Saved entries
== == ==
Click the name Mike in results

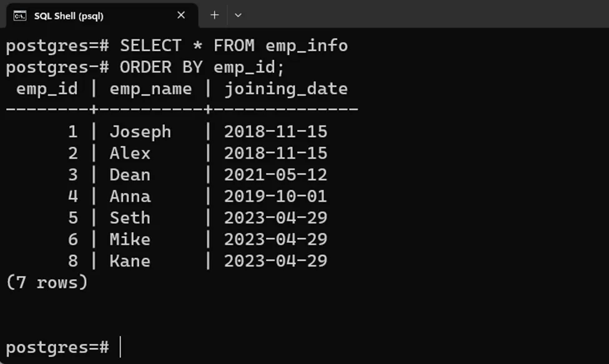pos(130,239)
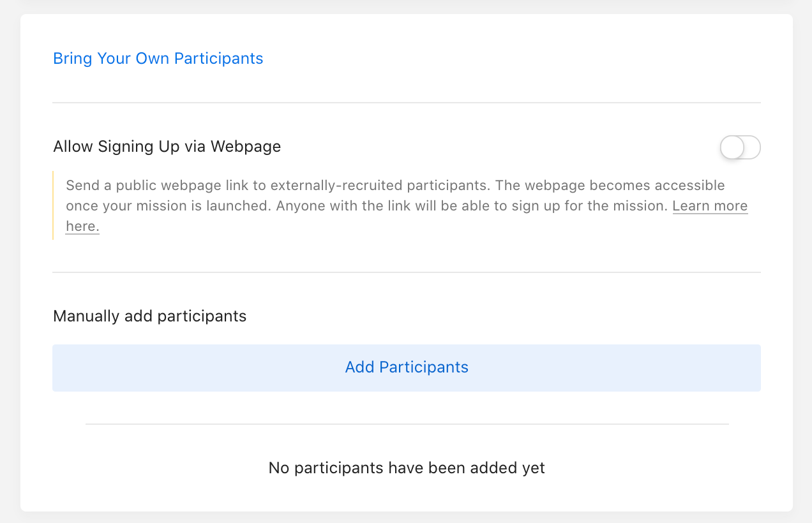Click the left edge of the light-blue Add Participants bar

[61, 367]
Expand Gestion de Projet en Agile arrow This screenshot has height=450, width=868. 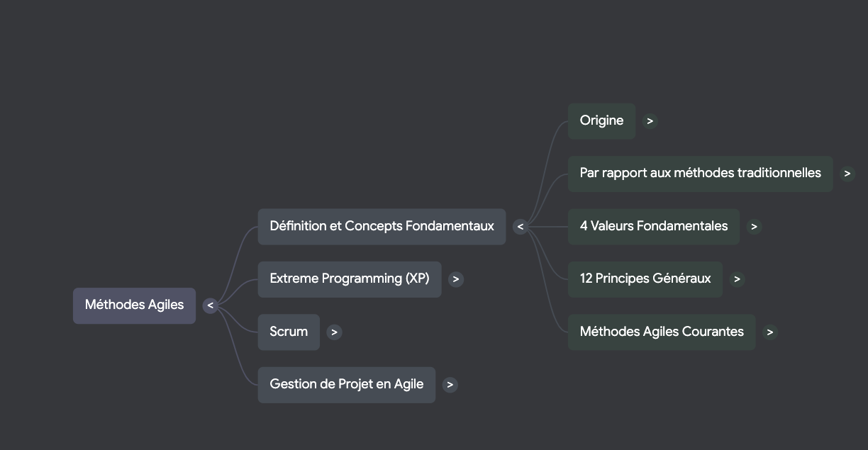pyautogui.click(x=450, y=385)
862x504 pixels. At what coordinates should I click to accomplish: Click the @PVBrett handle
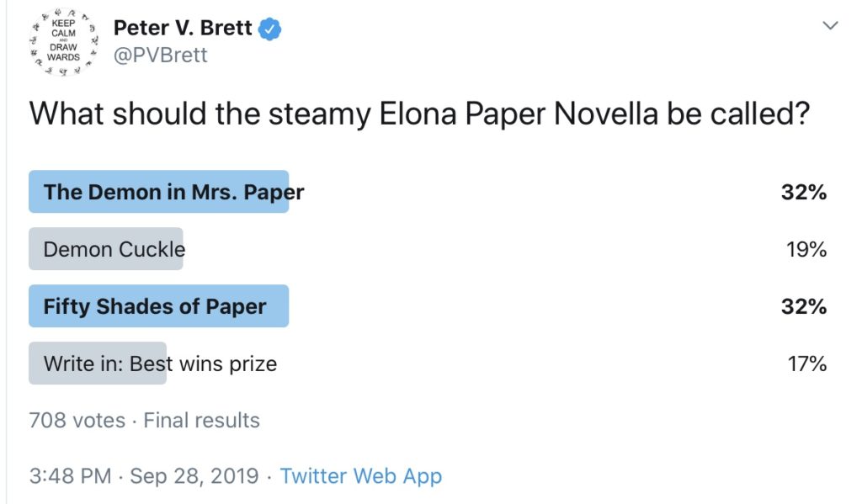click(161, 55)
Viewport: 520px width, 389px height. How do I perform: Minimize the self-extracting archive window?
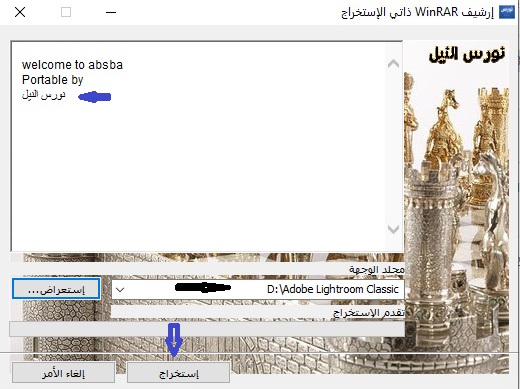tap(111, 12)
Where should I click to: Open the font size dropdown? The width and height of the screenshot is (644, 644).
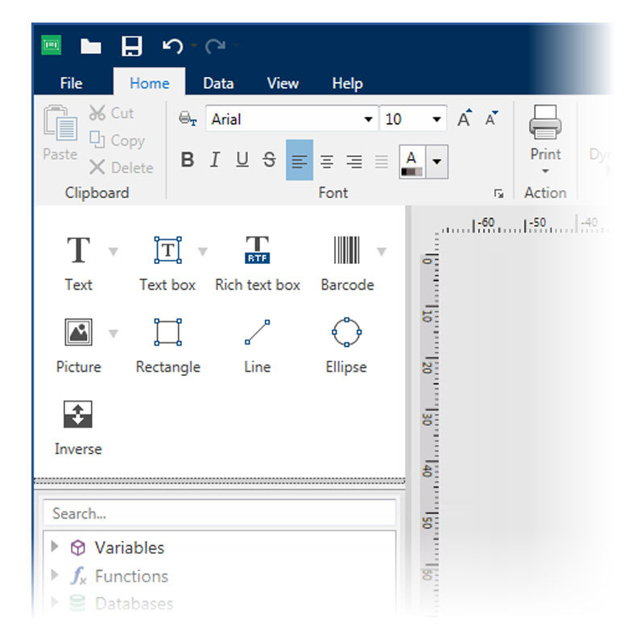coord(435,118)
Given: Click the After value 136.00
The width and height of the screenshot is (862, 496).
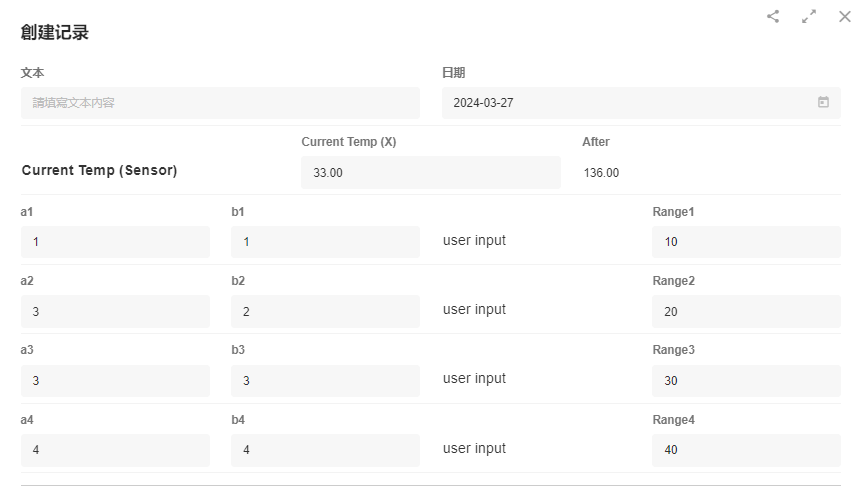Looking at the screenshot, I should (x=602, y=173).
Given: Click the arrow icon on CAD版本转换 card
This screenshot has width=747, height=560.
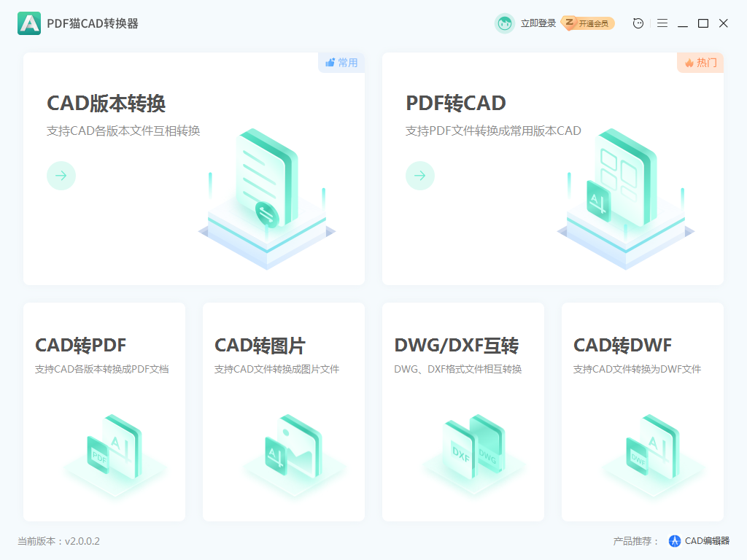Looking at the screenshot, I should click(61, 176).
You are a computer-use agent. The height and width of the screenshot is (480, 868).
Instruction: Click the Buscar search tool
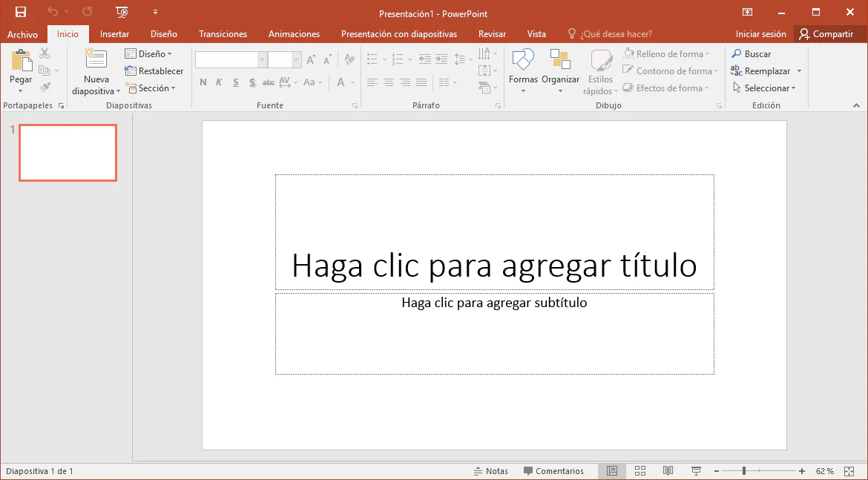[751, 54]
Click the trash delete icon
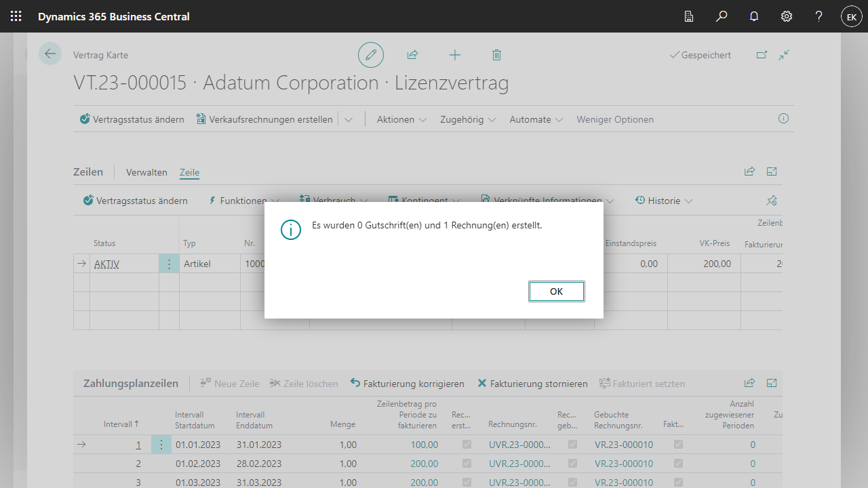Viewport: 868px width, 488px height. (x=496, y=55)
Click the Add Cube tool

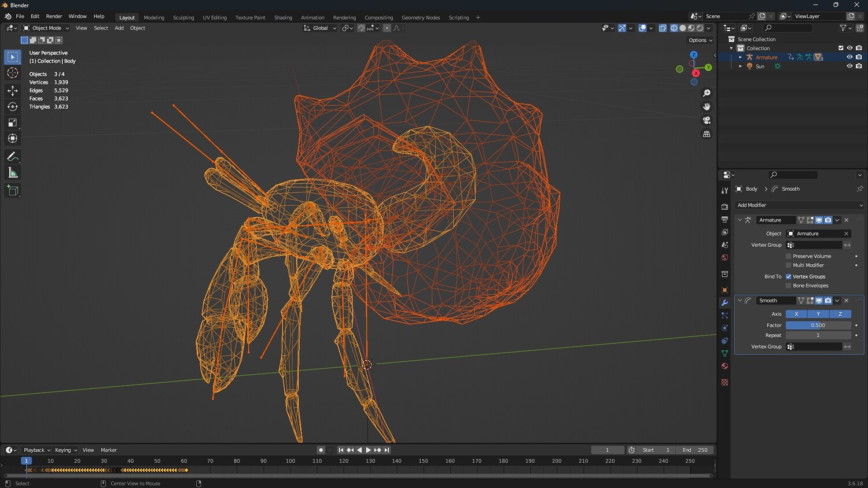pos(13,190)
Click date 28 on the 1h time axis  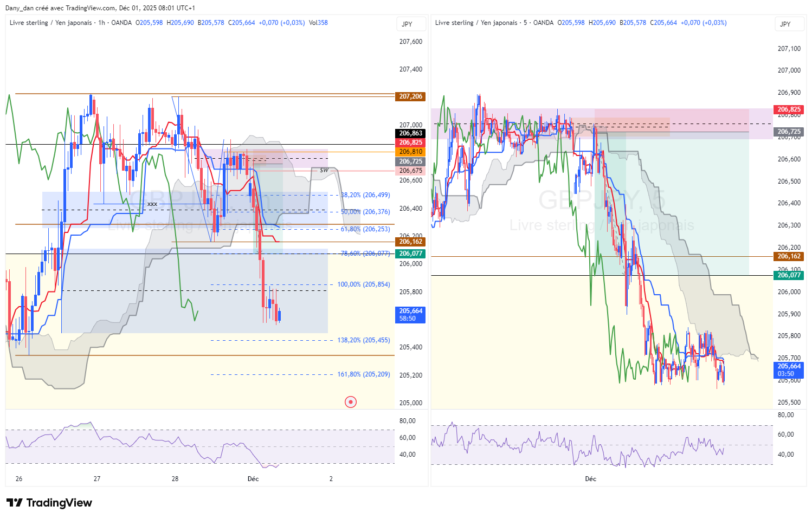coord(175,479)
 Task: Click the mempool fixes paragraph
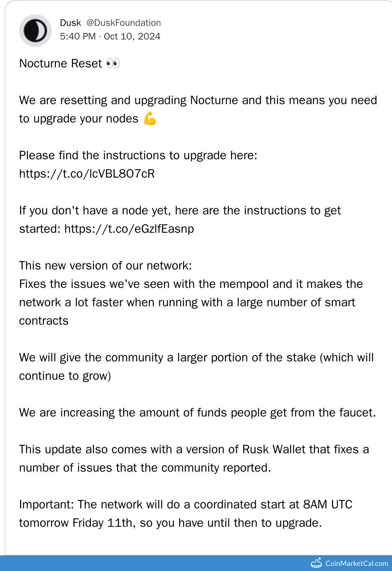(191, 302)
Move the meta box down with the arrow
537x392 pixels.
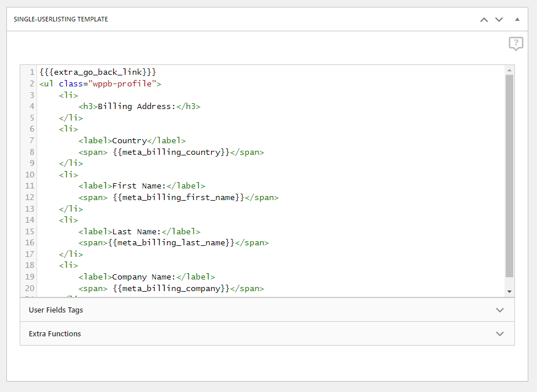tap(499, 20)
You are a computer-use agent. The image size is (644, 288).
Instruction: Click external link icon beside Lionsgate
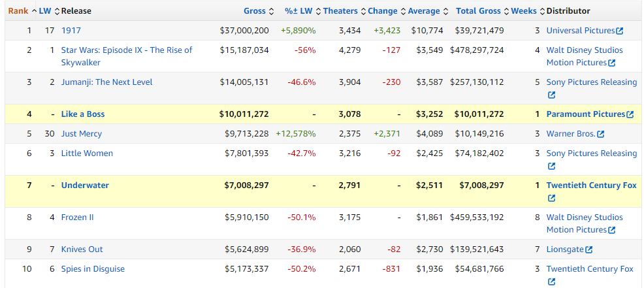pos(589,249)
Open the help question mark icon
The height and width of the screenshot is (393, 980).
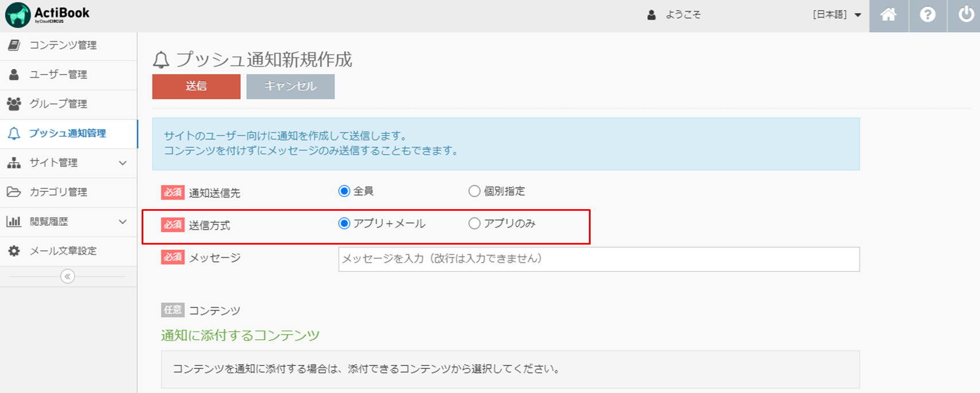927,15
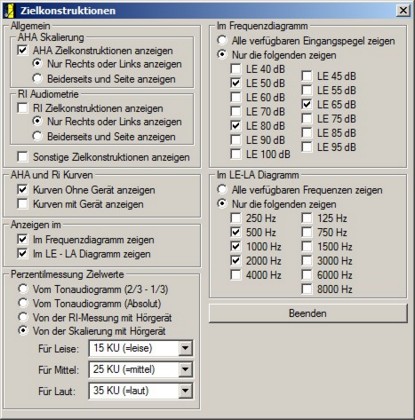Open the Für Laut dropdown arrow
Screen dimensions: 415x420
pos(185,390)
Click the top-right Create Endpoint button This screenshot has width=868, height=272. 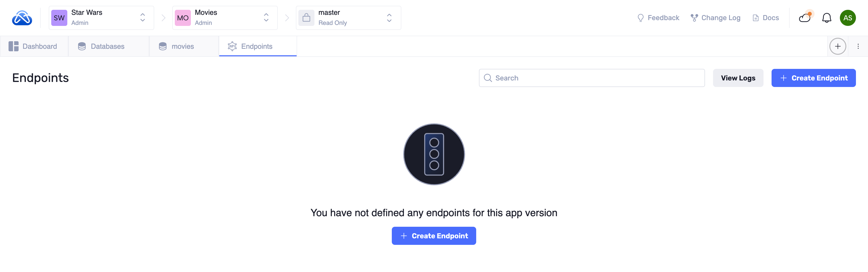pos(813,78)
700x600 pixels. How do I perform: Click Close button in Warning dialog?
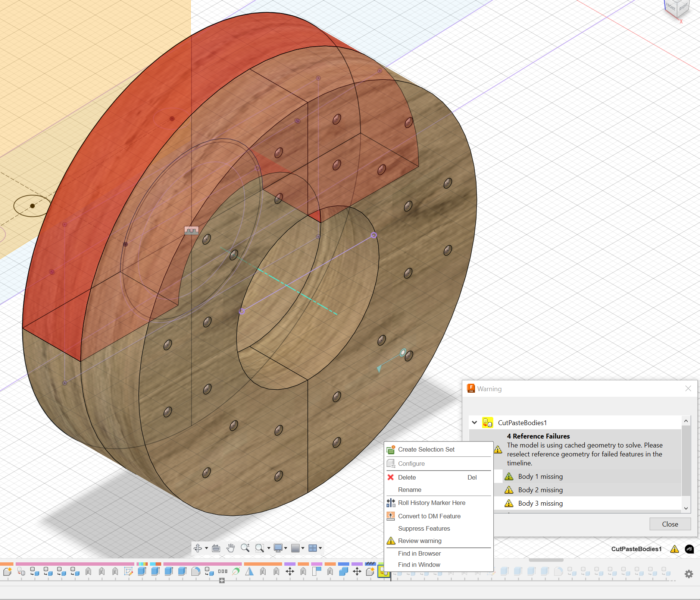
== == ==
» ABOUT THIS EXERCISE
The answer should consist of every line above in which "computer" appears.

» TASK OUTPUT
You are a computer-use agent. The height and width of the screenshot is (480, 868).
You are a computer-use agent. The image size is (644, 288).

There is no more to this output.